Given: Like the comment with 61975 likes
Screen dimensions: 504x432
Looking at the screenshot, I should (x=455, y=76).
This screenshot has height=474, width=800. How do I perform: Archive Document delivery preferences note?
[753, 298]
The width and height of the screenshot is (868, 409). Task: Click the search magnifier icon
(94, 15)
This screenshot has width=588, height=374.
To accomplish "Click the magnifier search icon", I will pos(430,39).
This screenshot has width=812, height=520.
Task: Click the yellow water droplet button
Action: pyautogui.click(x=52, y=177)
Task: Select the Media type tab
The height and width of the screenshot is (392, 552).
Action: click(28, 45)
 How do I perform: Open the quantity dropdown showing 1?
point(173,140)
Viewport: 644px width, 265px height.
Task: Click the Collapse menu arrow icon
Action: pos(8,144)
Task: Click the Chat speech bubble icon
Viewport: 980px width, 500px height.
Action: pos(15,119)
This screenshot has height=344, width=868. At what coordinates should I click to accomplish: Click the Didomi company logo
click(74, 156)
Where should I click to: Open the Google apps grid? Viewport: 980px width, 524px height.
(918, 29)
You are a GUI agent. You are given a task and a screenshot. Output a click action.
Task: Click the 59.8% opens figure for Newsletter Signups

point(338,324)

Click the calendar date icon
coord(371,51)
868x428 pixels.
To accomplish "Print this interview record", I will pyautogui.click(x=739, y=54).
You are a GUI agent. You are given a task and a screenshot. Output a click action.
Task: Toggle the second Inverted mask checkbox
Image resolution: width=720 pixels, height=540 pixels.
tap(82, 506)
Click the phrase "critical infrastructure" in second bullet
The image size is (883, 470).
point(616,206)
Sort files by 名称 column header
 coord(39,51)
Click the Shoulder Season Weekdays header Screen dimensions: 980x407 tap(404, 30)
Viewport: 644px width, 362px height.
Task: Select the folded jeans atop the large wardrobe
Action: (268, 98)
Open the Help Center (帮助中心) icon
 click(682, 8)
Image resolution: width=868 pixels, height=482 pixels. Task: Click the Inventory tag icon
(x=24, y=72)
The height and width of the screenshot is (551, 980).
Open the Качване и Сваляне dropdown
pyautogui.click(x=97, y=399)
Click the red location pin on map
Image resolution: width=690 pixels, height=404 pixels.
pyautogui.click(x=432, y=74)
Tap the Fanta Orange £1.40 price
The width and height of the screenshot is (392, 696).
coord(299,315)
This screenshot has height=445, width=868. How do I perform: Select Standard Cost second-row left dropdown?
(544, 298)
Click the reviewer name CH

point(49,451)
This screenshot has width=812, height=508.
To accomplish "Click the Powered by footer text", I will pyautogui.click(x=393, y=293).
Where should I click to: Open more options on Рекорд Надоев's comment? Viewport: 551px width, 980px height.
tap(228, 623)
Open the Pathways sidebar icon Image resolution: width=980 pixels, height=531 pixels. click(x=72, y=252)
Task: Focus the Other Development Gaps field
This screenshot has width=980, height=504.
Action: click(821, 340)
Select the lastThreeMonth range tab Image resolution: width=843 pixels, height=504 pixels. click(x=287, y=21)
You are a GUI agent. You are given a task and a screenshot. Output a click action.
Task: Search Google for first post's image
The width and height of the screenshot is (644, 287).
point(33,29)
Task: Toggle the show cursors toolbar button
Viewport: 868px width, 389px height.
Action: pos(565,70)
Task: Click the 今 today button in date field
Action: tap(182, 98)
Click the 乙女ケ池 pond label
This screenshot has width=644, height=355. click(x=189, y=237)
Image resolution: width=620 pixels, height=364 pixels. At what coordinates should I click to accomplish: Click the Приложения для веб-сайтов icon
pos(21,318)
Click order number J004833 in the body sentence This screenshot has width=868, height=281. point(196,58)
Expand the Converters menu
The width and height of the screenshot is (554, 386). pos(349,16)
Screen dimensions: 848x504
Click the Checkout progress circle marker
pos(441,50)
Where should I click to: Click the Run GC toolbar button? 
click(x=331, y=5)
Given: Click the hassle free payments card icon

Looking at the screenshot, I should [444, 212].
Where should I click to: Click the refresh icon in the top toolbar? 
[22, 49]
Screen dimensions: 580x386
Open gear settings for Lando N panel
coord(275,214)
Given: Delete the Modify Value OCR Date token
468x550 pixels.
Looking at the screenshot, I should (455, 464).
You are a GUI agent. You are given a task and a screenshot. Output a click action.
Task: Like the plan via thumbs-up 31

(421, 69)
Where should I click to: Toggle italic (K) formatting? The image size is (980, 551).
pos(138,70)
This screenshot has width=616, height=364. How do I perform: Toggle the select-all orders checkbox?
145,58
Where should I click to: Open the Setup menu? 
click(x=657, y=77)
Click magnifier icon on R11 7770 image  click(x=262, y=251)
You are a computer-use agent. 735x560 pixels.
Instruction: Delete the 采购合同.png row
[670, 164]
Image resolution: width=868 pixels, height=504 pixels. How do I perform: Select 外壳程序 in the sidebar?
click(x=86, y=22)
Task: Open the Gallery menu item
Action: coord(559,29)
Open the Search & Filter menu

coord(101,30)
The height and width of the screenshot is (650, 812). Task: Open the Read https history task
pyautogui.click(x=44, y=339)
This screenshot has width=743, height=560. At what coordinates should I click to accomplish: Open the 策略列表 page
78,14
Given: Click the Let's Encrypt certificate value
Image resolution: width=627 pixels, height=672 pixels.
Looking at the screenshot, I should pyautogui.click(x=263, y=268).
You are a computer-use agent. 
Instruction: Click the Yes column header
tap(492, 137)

====================

◆ **Exercise**
The answer must be the number of lines in the records where the string "computer" is found, stated alone.

◆ **Answer space**
2